Peut-être ne comprends-tu pas ceci, et doutes-tu de la vérité de mes paroles? Regarde au moins si tu n'es pas sûr de ton doute; et si tu en es certain, cherche ce qui te donne cette certitude. Non assurément , tu n'auras pas pour te guider les rayons du soleil , mais la lumière véritable qui éclaire tout homme venant en ce monde1. Elle ne se montre point aux yeux du corps, ni aux regards arrêtés sur les vains fantômes que ces mêmes yeux leur ont apportés; mais elle apparaît à ceux qui savent dire à ces imaginations : Ce n'est point vous que je cherche, et ce n'est point par vous que je vous juge; je condamne ce que je trouve en vous de difforme, et j'agrée les beautés que j'y rencontre. Car ce qui dirige en moi le blâme et la louange surpasse encore ces beautés. Aussi je le préfère non-seulement à votre beauté, mais aussi à tous les corps où je vous ai puisées.

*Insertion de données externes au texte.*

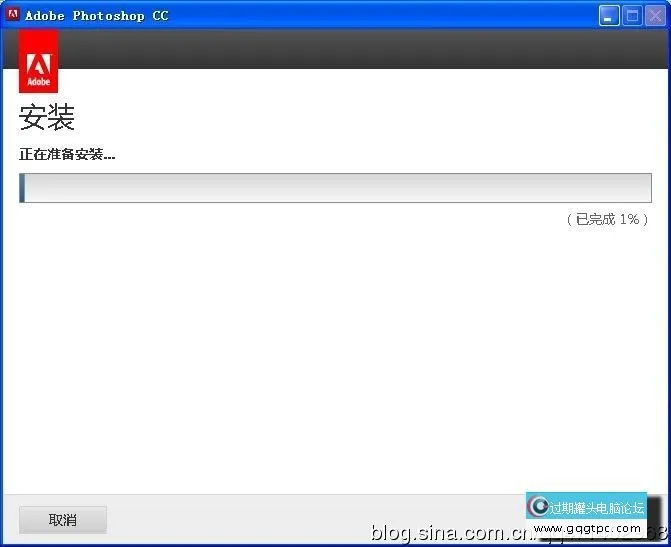The height and width of the screenshot is (547, 671).
Task: Click the 过期罐头电脑论坛 watermark banner
Action: click(x=586, y=506)
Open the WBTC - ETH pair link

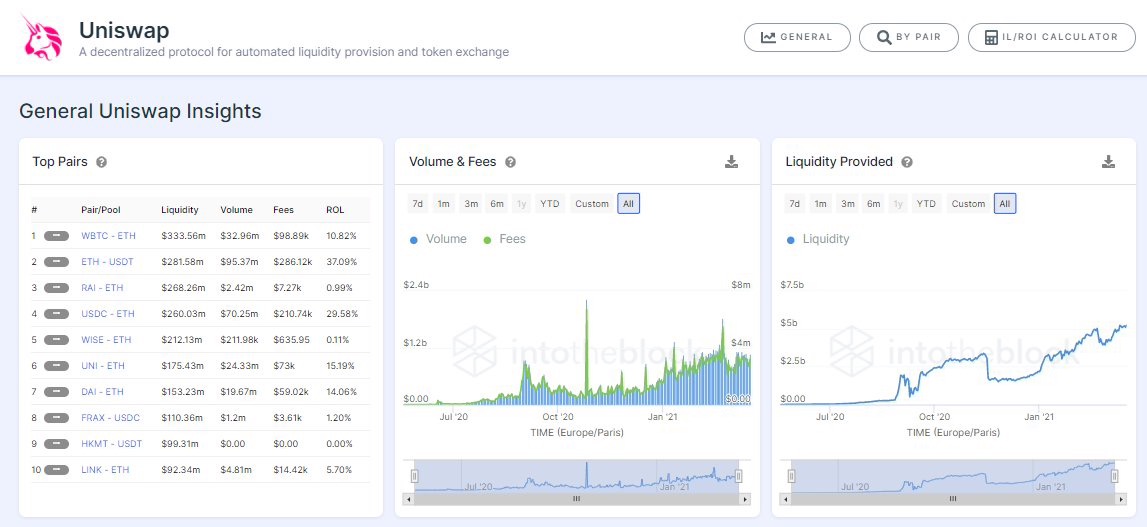[108, 236]
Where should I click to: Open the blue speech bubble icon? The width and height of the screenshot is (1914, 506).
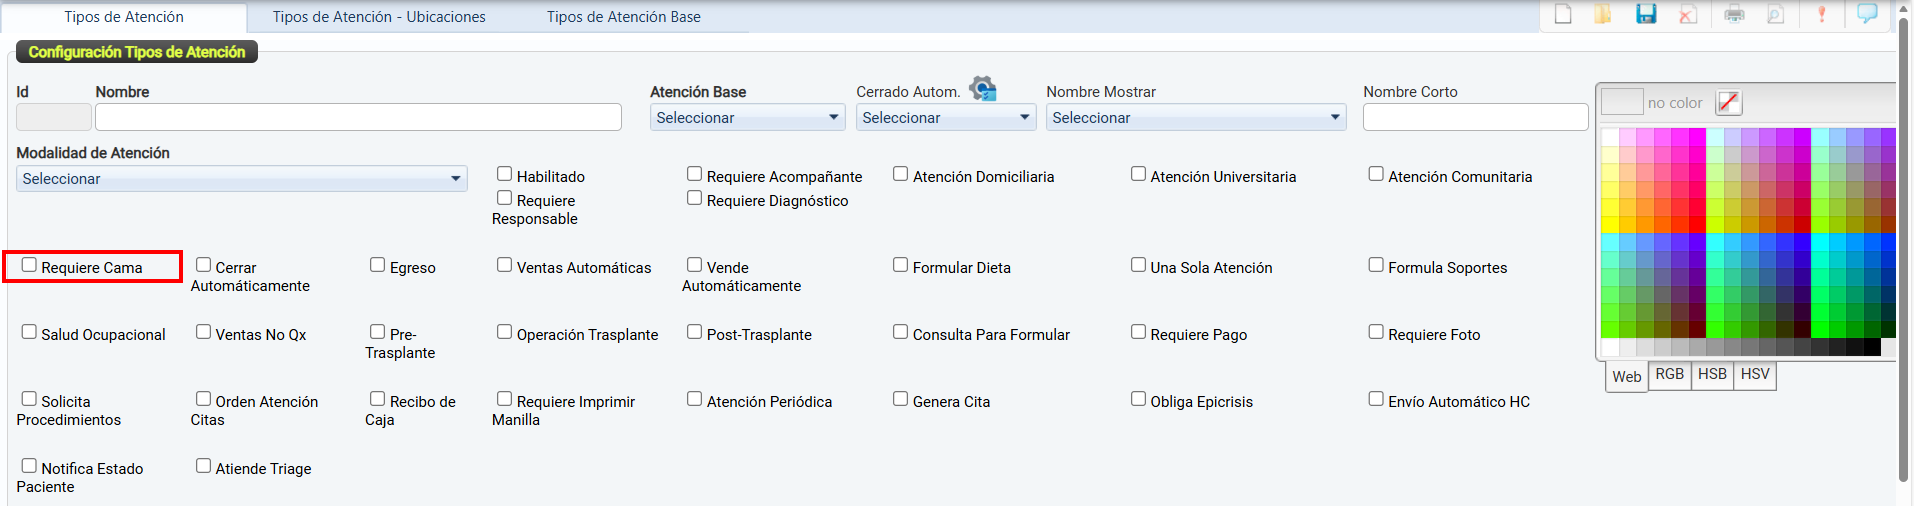coord(1867,14)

As-tu compris cette règle? tu peux ainsi la formuler: celui qui connaît son doute, connaît une chose vraie : or il est certain de ce qu'il connaît, donc il est certain de ce qui est vrai, et en doutant de la vérité , il trouve en lui ce qui doit mettre fin à son doute. Mais rien n'est vrai que par la vérité : il ne doit donc point douter de la vérité, s'il peut douter de quoi que ce soit. De plus, comprendre ceci , c'est voir par cette lumière qui ne brille ni dans le temps ni dans l'espace, ni au milieu des images que le temps et l'espace peuvent fournir. Et ces vérités pourraient-elles s'altérer, quand même le raisonnement serait anéanti, ou irait se perdre dans les grossières conceptions des hommes charnels? Car le raisonnement n'a point créé ces vérités, il les a constatées. Donc avant d'être découvertes, elles existent, et c'est pour nous renouveler qu'elles se manifestent à nous.